On Massachusetts State Route 3 (between Exit 27 and Exit 38) and I-93 (between Exit 35 and Exit 43) in the Boston area, all vehicles except trucks are permitted on shoulders during peak periods only, from 6-10:00 AM in the inbound direction and 3-7:00 PM in the outbound direction. Similarly, in Virginia on I-66, the shoulder carries general purpose traffic from 5:30–11:00 AM (eastbound) and 2:00–8:00 PM (westbound); however, during this time, the interior general purpose lane is open to HOV traffic only. I-66 uses extensive traffic signals and signage in order to communicate the active times of service. In the Seattle area, the right shoulder on the US 2 trestle near Everett is opened to all traffic in the eastbound direction during the afternoon peak period. A similar operation is provided on H1 in Honolulu in the morning peak on the right shoulder.
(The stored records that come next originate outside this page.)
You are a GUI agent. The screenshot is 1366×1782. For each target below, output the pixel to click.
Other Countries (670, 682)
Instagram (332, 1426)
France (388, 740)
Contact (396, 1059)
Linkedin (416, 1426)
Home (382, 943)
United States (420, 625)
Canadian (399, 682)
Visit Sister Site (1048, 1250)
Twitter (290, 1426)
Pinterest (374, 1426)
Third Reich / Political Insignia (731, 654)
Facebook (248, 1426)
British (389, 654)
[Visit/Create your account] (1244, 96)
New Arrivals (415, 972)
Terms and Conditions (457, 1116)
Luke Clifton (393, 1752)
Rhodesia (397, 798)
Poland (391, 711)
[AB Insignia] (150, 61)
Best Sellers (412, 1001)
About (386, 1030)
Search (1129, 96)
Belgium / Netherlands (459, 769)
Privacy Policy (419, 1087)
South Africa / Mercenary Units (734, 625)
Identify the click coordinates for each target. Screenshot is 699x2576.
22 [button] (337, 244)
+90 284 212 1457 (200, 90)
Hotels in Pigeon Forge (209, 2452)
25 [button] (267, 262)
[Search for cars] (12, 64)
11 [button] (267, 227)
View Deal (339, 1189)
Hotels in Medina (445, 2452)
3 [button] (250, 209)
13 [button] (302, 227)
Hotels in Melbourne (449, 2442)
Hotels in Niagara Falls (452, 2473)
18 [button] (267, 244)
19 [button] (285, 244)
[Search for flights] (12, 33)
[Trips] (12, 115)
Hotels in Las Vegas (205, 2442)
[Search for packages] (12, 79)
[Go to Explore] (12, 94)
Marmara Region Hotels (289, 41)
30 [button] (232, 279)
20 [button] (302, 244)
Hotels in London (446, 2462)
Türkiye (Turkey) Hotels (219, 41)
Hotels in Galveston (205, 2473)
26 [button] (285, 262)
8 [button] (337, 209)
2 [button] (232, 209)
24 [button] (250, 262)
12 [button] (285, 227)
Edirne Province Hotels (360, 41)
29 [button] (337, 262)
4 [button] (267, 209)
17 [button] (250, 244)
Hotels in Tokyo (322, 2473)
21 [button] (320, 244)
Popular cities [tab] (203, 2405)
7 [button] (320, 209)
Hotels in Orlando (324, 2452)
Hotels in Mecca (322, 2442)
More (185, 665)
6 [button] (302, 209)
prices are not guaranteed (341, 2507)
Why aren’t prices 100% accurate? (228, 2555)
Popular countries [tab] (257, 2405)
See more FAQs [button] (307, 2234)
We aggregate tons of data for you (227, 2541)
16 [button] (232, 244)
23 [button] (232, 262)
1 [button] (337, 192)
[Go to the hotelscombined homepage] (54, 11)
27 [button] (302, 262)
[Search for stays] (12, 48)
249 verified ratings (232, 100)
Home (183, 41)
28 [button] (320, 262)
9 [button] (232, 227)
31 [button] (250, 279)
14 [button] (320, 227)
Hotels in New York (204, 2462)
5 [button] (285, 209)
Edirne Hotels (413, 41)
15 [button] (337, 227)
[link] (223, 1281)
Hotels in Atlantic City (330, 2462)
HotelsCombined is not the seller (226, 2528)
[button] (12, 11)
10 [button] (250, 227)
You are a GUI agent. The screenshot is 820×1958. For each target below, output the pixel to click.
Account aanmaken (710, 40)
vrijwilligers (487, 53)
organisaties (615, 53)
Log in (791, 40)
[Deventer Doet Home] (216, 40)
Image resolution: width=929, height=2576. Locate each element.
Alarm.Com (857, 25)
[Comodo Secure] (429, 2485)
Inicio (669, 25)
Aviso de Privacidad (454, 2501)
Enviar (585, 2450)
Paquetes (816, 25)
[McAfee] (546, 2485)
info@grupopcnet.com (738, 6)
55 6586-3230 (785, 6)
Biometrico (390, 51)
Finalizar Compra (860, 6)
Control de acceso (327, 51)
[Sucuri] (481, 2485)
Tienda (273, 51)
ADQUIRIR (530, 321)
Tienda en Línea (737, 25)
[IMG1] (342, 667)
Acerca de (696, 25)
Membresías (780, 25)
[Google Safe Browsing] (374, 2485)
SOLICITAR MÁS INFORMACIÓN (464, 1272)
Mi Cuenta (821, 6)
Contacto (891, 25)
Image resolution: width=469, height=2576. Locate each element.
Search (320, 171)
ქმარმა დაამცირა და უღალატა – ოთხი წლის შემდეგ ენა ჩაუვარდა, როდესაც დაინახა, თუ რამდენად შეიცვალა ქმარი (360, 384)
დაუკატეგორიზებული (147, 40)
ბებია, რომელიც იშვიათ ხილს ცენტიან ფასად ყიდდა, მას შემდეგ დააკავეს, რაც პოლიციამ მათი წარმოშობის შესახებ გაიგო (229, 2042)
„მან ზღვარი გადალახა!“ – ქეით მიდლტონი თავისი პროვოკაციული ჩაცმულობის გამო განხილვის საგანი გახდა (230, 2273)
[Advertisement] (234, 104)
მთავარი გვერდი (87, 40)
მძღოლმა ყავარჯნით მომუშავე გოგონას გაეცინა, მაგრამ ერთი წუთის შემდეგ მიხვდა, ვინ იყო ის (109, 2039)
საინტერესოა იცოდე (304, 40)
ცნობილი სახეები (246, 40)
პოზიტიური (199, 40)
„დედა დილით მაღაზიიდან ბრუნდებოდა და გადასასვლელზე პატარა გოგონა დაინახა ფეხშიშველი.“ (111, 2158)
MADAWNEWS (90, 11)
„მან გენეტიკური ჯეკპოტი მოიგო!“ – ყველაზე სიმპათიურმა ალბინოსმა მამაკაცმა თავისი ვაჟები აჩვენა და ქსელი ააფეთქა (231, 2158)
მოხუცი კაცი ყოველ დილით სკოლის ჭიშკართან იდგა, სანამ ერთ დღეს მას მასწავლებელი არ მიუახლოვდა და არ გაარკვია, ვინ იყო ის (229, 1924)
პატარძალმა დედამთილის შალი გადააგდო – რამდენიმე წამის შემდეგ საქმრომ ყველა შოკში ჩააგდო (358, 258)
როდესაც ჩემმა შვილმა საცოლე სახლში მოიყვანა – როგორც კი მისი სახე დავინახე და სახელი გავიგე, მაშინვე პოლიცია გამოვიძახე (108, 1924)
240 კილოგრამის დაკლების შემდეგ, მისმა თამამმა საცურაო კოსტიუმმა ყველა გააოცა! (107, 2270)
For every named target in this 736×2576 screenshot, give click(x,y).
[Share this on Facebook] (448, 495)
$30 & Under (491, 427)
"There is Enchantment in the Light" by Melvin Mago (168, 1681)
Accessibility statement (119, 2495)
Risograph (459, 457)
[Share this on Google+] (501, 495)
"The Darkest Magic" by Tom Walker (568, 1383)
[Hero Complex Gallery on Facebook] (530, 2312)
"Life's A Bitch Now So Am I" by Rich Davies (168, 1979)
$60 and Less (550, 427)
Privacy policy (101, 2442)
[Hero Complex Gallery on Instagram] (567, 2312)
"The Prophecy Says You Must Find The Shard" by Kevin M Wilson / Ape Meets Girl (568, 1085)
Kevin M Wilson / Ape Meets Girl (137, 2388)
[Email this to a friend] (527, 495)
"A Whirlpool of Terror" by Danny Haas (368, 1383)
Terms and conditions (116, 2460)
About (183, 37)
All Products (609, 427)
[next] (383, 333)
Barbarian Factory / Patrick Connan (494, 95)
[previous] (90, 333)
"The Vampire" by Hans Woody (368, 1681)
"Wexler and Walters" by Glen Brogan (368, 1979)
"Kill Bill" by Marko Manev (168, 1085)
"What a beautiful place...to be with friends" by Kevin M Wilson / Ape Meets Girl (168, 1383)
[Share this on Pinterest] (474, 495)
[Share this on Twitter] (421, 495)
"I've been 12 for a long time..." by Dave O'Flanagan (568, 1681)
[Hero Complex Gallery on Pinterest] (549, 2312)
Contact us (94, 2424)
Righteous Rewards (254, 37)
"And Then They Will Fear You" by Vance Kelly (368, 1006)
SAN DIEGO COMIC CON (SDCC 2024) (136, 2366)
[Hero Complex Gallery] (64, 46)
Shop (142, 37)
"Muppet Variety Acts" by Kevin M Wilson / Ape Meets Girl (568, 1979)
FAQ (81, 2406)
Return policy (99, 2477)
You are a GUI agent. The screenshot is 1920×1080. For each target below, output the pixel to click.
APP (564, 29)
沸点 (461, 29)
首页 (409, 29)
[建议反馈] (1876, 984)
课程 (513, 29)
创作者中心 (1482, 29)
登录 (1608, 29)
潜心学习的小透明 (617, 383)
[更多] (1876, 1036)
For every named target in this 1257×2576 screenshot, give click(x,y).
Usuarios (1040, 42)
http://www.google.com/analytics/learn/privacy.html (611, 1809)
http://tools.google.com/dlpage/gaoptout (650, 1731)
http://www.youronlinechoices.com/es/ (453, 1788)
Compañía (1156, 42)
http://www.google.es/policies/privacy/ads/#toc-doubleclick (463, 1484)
The use of freeway right side breakdown shoulders by buses is permitted in several states. This is known as bus-on-shoulder lanes, and can be incorporated with Bus Rapid Transit. The Minneapolis/St. Paul metropolitan area has the most bus-only shoulders in the United States. Early implementations of bus-only use of shoulders in the region were limited to arterial roads, but the concept was soon expanded to freeways after they were shown to be safe and hugely successful. As of 2006, there were 271 mi bus-only shoulders on freeways in the Minneapolis/St. Paul metropolitan area. The Minnesota Department of Transportation has instituted a series of guidelines that govern the use of freeway shoulders by buses. These guidelines allow buses to use the shoulder only when mainline speeds are less than 35 mph and prohibit buses from exceeding the speed of adjacent traffic by more than 15 mph, up to a maximum speed of 35 mph. A similar law was passed in Colorado in early 2016 for the RTD Flatiron Flyer bus route on U.S. 36 along the Denver-Boulder corridor.